¹ Jakob von Uexküll, A Foray into the Worlds of Animals and Humans, 1934.

(Text from performance)
Art illuminates science in this exhibition, showcasing six paintings alongside six archaeological finds and six accompanying poems.
It all started with the discovery of a peculiar stone, found in a dense forest by the foot of a mountain. It was brought into a laboratory for analysis, where scientists discovered a strange rhythmic pattern inscribed into its surface. They ran a scan of the pattern through an AI model capable of analyzing and comparing structural rhythms. The analysis revealed that the pattern shared striking similarities with the rhythms of human language. By further training the AI to analyze and compare variations of language, they were eventually able to translate the mysterious pattern into English, which resulted in a cohesive poem. The poem describes the life and death of a creature that once existed, along with its environment and lived experience. As five other objects bearing similar patterns were later discovered, we now have a total of six body parts from different creatures, all showcased here tonight. Every poem ends with the death of its creature, and they have therefore been named Death Poems. This may remind you of the famous Egyptian funerary texts, which accompanied the dead into the afterlife to protect and guide them. These poems, however, are less concerned with what comes after death than with the stoic acceptance of the end itself.
The origin of these creatures lies in a life form that arrived with an interstellar object, most likely a comet, which exploded upon entering Earth’s atmosphere with its fragments scattered across the planet. It had an ability to manipulate and control the electromagnetic field, as well as other organisms, in order to gather the materials around it to construct a body for itself. Its surroundings therefore determined both its physical form and its experience of the world. It is therefore called The Matrician, as it is a manipulator of the matrix of our existence.
We will start with looking at the first piece that was found, the hipbone. The creature describes how it used wood to create its muscle, stone as its skeleton while controlling fungus to work as its binding tissue. By using fungi, it was able to be connected with the Wood Wide Web and gather nutrition from this source. This way it could exist as a wandering tree. Unfortunately, the whole of the forest was burnt down in a forest fire, and its experience is shared with us in this poem.

DIRECTIONS —
a – List the materials that, according to the exhibition text, the creature of the hipbone used to build its body, along with the part each one formed.
b – Summarize the exhibition text in two sentences.
The material that comes next is separate from the exhibition text.

STORED DATA —
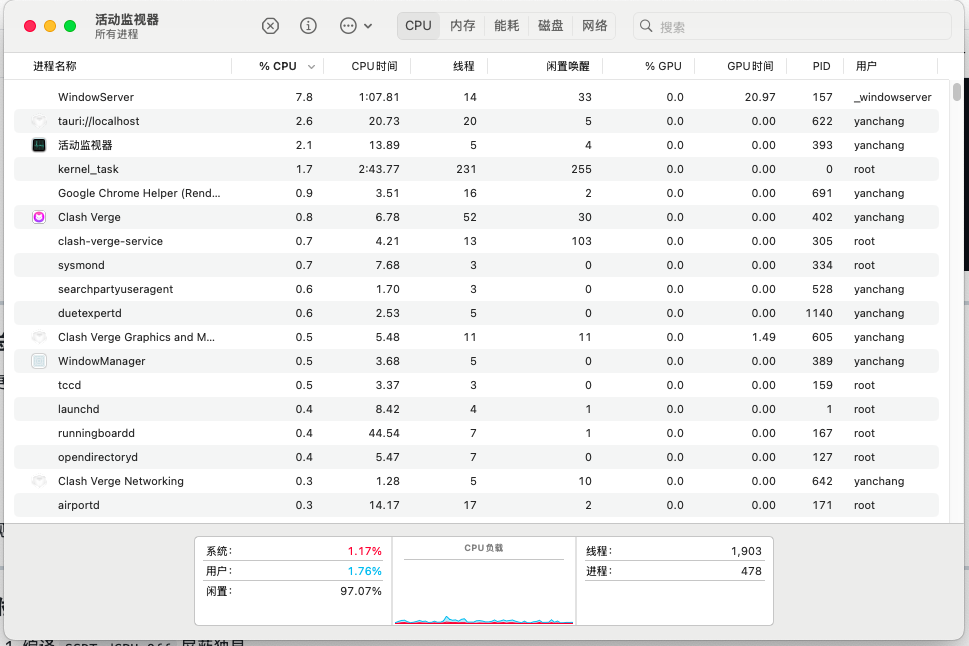
Task: Click the 活动监视器 process icon
Action: [x=39, y=145]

FINAL ANSWERS —
a –
- Wood formed its muscle.
- Stone formed its skeleton.
- Fungus formed its binding tissue.

b – The exhibition shows six paintings beside six archaeological finds and six poems, which an AI model translated from rhythmic patterns inscribed on body parts of different creatures, and each poem ends with its creature's death. The creatures originate in a life form called The Matrician, which arrived with an interstellar object and built bodies from the materials around it, and the first find, a hipbone, belonged to a creature that lived as a wandering tree until a fire burned down the whole forest.